ハイタッチの方が顧客に提供できる価値は高いですが、その分リーチできる数は少ないしコストも高いです。テックタッチは提供できる価値は低いですが、その分コストを抑えて多くの顧客にリーチできます。どのスタイルも一長一短がありますので、業種やサービス単価に応じて適切な方法を選択しないといけません。マーケットの特性に合わせてロウタッチのプログラムを作り込んでいくのが王道なのかなと思います。


カスタマーサクセス10の原則

この本の真骨頂はこの10の原則でしょう。
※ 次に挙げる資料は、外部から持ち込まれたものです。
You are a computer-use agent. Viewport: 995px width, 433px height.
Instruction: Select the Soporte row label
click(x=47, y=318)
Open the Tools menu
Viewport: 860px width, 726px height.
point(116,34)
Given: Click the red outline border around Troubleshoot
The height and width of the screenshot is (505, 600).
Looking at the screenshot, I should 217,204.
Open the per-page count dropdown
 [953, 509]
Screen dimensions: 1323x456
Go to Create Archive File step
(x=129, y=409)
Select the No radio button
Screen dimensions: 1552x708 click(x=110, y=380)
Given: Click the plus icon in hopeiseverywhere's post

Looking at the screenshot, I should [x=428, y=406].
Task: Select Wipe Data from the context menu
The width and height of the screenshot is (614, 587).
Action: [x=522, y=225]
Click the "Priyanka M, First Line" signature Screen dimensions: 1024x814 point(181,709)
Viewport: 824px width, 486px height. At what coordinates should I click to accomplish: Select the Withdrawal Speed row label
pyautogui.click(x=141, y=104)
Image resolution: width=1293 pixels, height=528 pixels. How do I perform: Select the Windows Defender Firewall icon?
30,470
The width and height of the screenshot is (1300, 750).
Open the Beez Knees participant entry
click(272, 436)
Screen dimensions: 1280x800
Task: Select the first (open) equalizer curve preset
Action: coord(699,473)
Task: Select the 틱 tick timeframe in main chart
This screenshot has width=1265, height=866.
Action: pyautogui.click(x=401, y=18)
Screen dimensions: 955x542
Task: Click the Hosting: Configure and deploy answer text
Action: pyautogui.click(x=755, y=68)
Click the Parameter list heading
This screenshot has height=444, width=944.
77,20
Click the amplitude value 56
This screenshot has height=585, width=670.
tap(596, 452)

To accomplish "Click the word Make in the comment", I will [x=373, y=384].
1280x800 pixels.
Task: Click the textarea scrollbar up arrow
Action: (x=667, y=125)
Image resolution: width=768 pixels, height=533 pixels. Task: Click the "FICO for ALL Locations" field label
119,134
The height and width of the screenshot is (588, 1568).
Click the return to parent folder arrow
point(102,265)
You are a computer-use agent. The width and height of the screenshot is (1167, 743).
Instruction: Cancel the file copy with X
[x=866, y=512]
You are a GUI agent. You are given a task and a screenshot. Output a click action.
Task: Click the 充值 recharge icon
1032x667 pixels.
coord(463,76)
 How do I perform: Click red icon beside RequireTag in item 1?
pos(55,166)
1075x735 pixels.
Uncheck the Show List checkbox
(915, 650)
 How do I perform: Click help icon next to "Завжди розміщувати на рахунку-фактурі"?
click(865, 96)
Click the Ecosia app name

複数の著者がそれぞれの実体験を基にカスタマーサクセスで守るべきポイントをまとめてくれていて、チェックリストのように活用することが可能です。

1. 正しい顧客に販売しよう
・組織全体で正しい顧客に販売することにフォーカスする
・正しい顧客像を定義して、組織全体で判断軸を持っておく
・間違った顧客への販売は先々の機会損失に繋がる
2. 顧客とベンダーは何もしなければ離れる
・解約の兆候をキャッチする仕組みを持ち、対策を取る
└サインアップ後の利用率の低下、顧客との音信不通、新機能/機能改善/値引きの要望、問い合わせ数の増加、など
3. 顧客が期待しているのは大成功だ
・顧客が成功を測っている指標を理解する
・その指標に基づいた時に、顧客が成功しているのか理解する
・顧客の成功に対して、自分達がどんな体験を提供しているのか理解する
4. 絶えずカスタマーヘルスを把握・管理する
・顧客の特性からカスタマーヘルスを測る手法を考え、定期観察する
5. ロイヤルティの構築に、個人間の関係はいらない
・一対一のコミュニケーションなしで関係性を構築する方法を確立する
※ハイタッチは除く
6. 本当に拡張可能な差別化要因は製品だけだ
・リテンション、顧客満足、スケール、その全ての鍵は製品
・顧客のフィードバックを活かし、製品を洗練させていく
7. タイムトゥバリューの向上にとことん取り組もう
・契約更新までにビジネス価値が出なければ解約になる
・オンボーディングの期間が短いほど更新率が高まる傾向がある
8. 顧客の指標を深く理解する
・サブスクリプション型ビジネスの指標(Churn、CMRR等)を理解する
9. ハードデータの指標でカスタマーサクセスを進める
・顧客とユーザーの行動の指標
└NPS、ログイン数、特定の機能の利用状況など
・カスタマーサクセスの行動の指標
└顧客とのやりとりの頻度、サポートチケットの数など
・事業の成果の指標
└リテンション、収益増加率、顧客満足度など
10.トップダウンかつ全社レベルで取り組む
・カスタマーサクセスは単なる組織の「部」ではなく、組織に浸透すべきマインドである
・プロダクト、セールス、マーケティングと、組織横断的にカスタマーサクセスに取り組む

10の原則を読むと、あらためて当たり前のことを当たり前にやることの難しさを感じます。文章にするとサブスクリプション型ビジネスのことを学び、顧客のことを学び、顧客のことをモニタリングし、定量的な分析をもって改善の仕組み化をし顧客の成功を支援していくということなのですが、これがなかなか簡単ではありません。
開発チームの視点では、顧客の成功の指標に対して適切な体験を提供できているかを定量的に評価すること、顧客のフィードバックをもとにプロダクトを磨いていくこと、テックタッチの仕組みを構築すること、辺りがまずは重要なアクティビティになるのではないかと思いました。

終わり

カスタマーサクセスは、比較的新しい概念ではありますが、すでに多くの書籍が存在しています。SaaSビジネスをしている企業は皆カスタマーサクセスに注力していますが、その中での差別化のポイントは業界特性に合わせてカスタマーサクセスのオペレーションを洗練化させていくところにあると思いました。次は自分が関わっている教育業界にカスタマーサクセスの定石を当てはめたらどうなるかというのを掘り下げていきたいと思います。